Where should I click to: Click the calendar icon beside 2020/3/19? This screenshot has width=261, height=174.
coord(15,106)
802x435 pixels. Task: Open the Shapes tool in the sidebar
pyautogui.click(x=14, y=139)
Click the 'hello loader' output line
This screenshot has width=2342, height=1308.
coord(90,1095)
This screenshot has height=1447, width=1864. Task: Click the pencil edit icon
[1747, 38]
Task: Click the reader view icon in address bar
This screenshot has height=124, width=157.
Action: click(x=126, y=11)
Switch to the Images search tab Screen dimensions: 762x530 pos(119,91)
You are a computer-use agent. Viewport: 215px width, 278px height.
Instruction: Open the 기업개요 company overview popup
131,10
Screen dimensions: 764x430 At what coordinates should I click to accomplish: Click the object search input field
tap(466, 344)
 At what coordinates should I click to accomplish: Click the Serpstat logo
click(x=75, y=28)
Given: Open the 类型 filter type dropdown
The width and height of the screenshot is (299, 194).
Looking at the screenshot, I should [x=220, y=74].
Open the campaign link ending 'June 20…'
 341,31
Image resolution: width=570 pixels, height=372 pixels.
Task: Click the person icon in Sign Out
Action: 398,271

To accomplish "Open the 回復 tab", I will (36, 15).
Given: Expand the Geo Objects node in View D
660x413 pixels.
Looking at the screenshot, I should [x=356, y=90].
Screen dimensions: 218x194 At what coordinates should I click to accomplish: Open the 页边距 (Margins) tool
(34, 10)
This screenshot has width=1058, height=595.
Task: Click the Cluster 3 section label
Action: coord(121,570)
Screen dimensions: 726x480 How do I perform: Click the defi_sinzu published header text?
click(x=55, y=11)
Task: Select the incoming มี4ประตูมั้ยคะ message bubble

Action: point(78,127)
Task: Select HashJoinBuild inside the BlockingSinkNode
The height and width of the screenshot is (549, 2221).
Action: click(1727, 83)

*Work required*: Starting at the line that contains "Given: Expand the Geo Objects node in View D" and ending at the last of the rows, write those lines out again with "BlockingSinkNode" renamed to "BlockingSourceNode" and nothing else changed.

*Output for this exercise*:
Given: Expand the Geo Objects node in View D
660x413 pixels.
Looking at the screenshot, I should [x=356, y=90].
Screen dimensions: 218x194 At what coordinates should I click to accomplish: Open the 页边距 (Margins) tool
(34, 10)
This screenshot has width=1058, height=595.
Task: Click the Cluster 3 section label
Action: coord(121,570)
Screen dimensions: 726x480 How do I perform: Click the defi_sinzu published header text?
click(x=55, y=11)
Task: Select the incoming มี4ประตูมั้ยคะ message bubble

Action: point(78,127)
Task: Select HashJoinBuild inside the BlockingSourceNode
The height and width of the screenshot is (549, 2221).
Action: click(1727, 83)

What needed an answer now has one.